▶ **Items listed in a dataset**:
_ _ _ _
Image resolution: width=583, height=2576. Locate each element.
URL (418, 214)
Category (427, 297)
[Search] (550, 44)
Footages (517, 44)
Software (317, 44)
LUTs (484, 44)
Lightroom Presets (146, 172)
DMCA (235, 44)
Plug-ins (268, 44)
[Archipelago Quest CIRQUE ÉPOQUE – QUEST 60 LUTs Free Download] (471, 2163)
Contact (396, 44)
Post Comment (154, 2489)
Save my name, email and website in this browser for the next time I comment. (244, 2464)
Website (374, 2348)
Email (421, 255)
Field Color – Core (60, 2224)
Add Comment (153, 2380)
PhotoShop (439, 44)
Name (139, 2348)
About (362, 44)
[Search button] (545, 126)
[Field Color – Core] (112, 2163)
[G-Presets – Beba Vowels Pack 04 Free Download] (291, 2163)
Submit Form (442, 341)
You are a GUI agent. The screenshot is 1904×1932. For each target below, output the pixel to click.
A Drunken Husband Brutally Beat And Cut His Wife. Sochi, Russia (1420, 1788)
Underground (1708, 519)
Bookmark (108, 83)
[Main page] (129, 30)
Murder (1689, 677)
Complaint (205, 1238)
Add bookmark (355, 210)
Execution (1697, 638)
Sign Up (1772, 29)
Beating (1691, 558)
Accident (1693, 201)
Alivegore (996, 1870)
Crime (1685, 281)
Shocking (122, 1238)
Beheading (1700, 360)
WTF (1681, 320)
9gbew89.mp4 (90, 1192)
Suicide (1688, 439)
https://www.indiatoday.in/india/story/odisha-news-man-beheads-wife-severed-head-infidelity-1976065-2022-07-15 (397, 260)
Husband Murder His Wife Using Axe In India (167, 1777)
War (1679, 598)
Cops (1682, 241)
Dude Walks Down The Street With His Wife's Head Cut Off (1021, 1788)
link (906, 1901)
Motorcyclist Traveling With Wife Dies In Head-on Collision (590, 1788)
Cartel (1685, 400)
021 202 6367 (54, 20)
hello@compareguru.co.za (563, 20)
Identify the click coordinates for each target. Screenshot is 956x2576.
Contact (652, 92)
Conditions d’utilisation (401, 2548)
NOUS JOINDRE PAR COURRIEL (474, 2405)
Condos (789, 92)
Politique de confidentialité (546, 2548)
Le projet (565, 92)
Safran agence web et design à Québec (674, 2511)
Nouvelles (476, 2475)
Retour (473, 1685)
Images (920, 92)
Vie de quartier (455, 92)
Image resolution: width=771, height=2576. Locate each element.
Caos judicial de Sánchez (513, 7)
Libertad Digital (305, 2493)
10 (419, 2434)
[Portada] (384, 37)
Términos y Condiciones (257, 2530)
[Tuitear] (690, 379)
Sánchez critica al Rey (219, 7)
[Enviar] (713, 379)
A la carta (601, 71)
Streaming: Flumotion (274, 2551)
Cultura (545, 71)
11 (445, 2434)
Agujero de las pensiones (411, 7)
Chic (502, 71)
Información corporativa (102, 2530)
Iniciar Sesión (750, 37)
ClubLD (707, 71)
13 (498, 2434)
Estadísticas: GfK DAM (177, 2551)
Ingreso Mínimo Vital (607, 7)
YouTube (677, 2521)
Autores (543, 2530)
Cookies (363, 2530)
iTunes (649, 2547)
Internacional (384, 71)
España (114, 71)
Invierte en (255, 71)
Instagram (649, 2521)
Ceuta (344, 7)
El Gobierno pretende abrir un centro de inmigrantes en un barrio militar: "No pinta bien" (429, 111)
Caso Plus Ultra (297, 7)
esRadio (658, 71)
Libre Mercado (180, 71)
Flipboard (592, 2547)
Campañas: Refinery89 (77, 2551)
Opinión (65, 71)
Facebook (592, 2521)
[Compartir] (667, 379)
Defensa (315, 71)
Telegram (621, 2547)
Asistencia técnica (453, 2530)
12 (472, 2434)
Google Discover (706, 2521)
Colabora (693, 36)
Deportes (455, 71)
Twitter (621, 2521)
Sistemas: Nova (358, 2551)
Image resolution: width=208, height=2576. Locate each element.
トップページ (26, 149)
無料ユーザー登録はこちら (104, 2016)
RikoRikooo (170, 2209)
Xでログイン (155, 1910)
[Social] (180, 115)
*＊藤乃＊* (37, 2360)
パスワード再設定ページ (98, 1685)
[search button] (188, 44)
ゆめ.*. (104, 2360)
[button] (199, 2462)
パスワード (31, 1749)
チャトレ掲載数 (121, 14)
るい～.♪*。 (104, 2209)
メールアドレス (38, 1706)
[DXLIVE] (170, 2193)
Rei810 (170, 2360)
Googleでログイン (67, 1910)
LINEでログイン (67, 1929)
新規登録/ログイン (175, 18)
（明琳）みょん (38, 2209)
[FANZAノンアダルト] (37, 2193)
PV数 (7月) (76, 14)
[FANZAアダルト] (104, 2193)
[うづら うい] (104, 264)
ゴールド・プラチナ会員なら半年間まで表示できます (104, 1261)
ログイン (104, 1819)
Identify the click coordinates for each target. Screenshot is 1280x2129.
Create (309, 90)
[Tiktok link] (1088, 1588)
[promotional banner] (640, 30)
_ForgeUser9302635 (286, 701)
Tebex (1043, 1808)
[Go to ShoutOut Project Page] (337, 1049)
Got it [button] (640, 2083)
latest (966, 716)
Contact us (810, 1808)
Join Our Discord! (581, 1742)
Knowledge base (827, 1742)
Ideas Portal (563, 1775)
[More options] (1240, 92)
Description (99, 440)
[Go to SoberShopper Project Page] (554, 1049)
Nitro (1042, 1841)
_ _ _ _
▶ **ABOUT THIS EXERCISE**:
Please tally the lines above that contain "LUTs" and report nothing but the total.

▶ **YOUR RESPONSE**:
2